[Brief]:
Print exactly the lines from the one that contains "The height and" through the final line of the entries below, both included, and nothing else; omit the pictures.

Items listed in a dataset:
◆ ◆ ◆ ◆ ◆ ◆ ◆
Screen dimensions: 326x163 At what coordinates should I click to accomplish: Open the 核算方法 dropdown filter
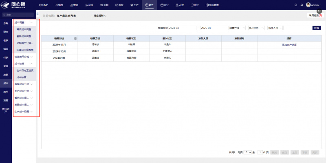pyautogui.click(x=237, y=28)
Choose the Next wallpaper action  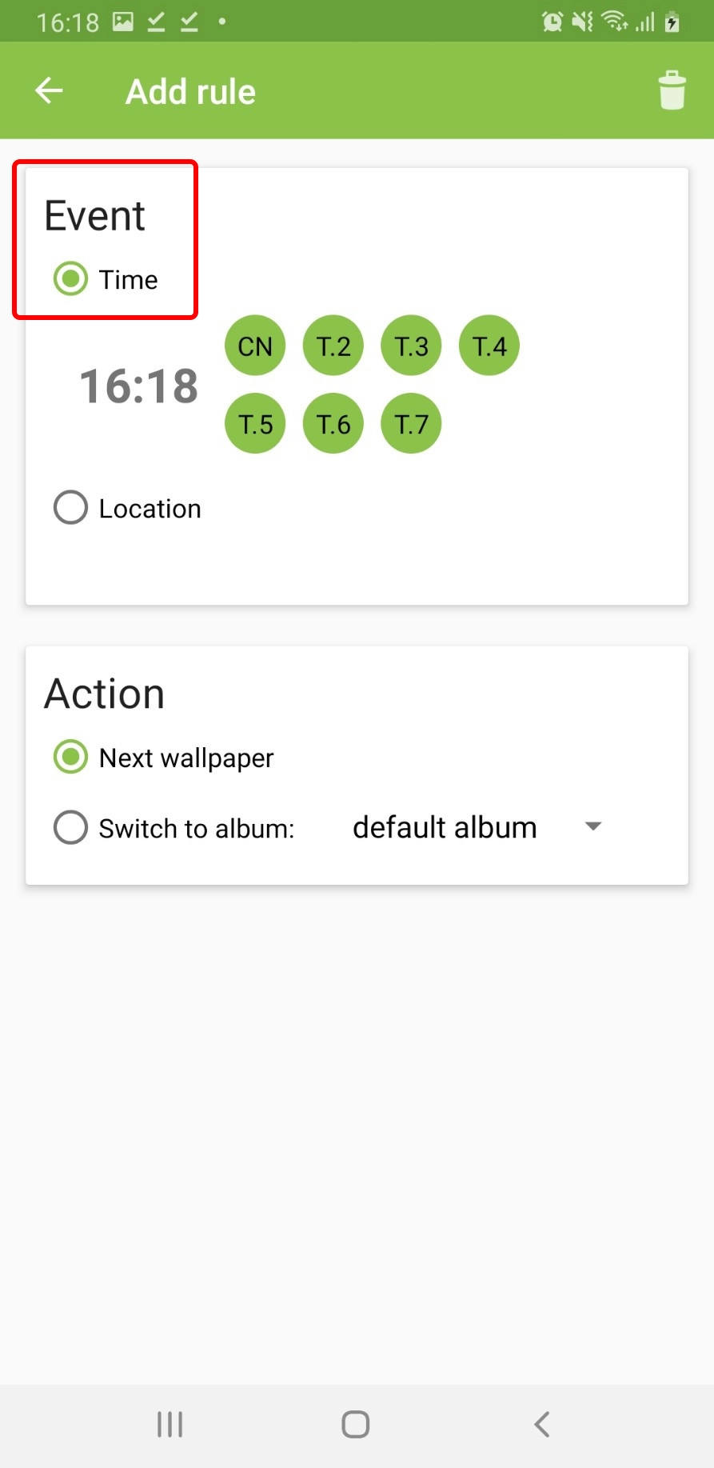point(71,757)
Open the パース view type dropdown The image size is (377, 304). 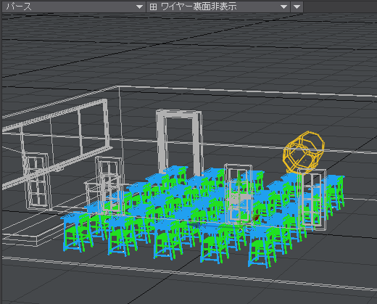tap(73, 7)
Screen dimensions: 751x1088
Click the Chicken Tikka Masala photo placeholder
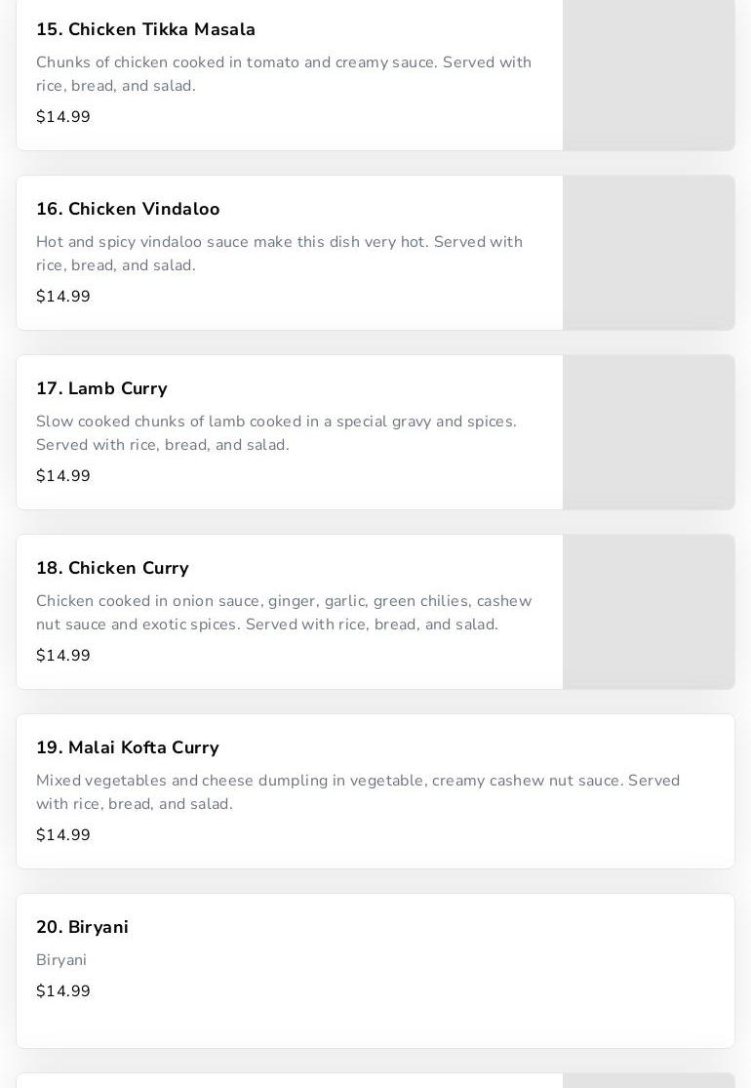pos(649,73)
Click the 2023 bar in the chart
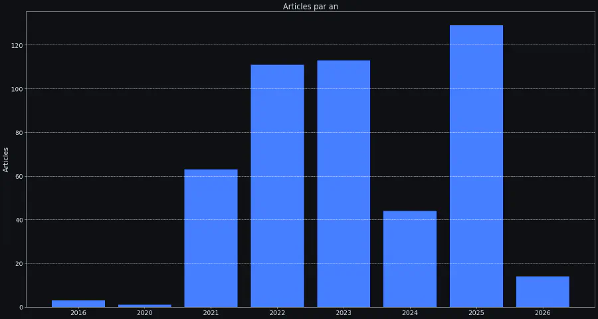598x319 pixels. click(344, 183)
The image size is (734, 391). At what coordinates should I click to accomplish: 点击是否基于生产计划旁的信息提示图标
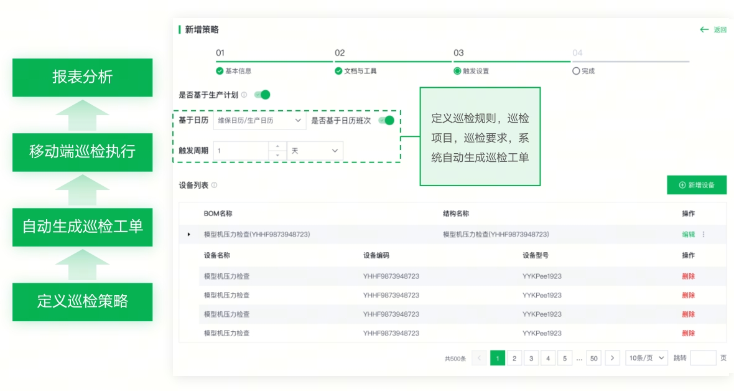click(244, 94)
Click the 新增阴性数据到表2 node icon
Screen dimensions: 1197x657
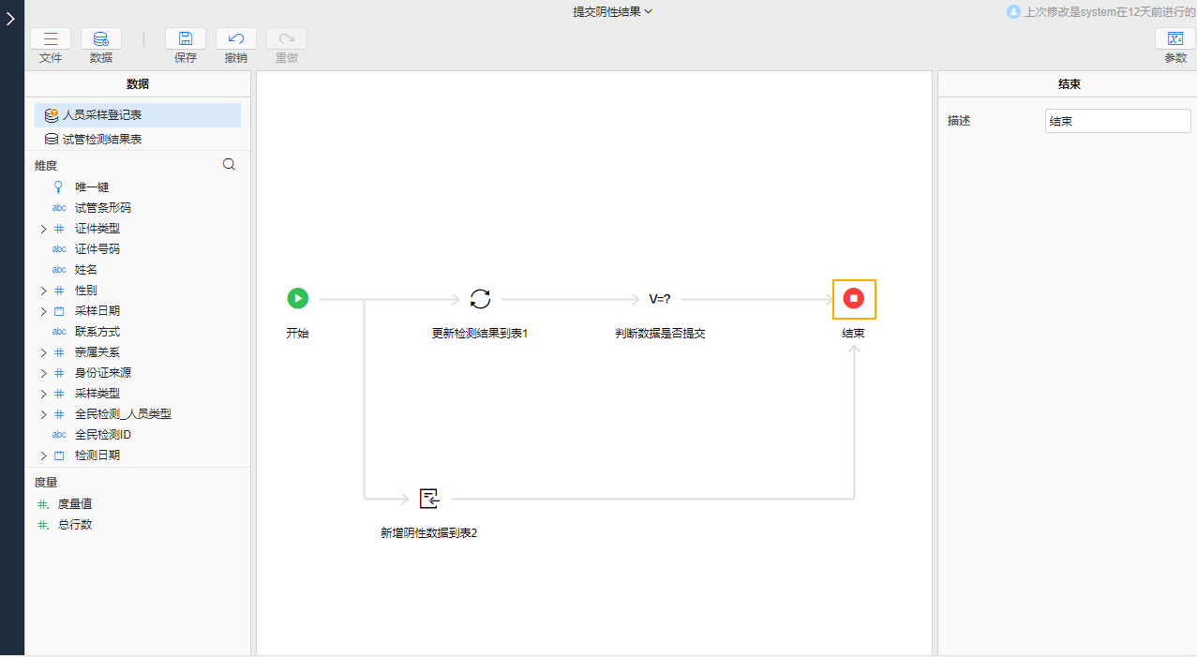pyautogui.click(x=428, y=499)
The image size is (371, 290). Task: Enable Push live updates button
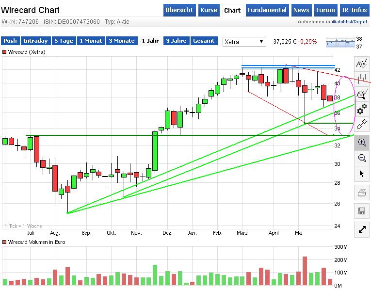coord(10,41)
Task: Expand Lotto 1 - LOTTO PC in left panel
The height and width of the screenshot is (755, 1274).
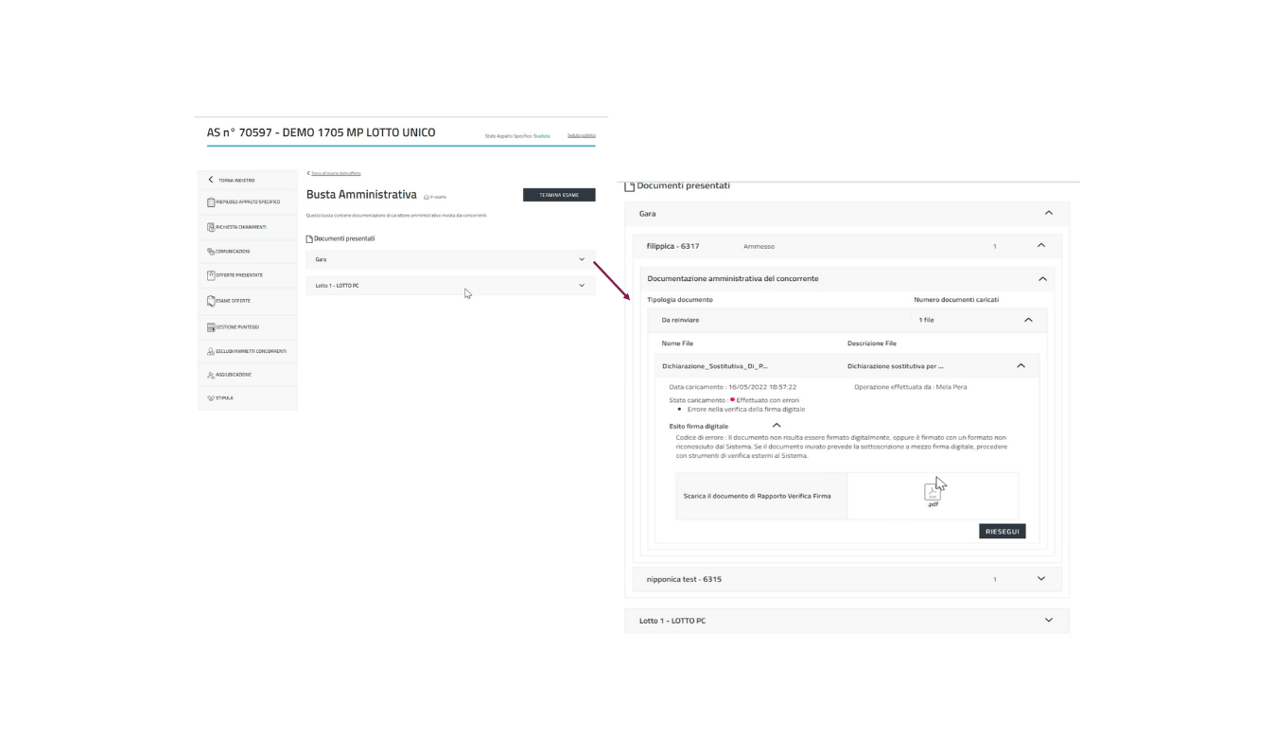Action: (582, 285)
◆ ◆ ◆ ◆ ◆ ◆ ◆
[Reply to the exercise]:
The height and width of the screenshot is (755, 1274).
Action: (582, 285)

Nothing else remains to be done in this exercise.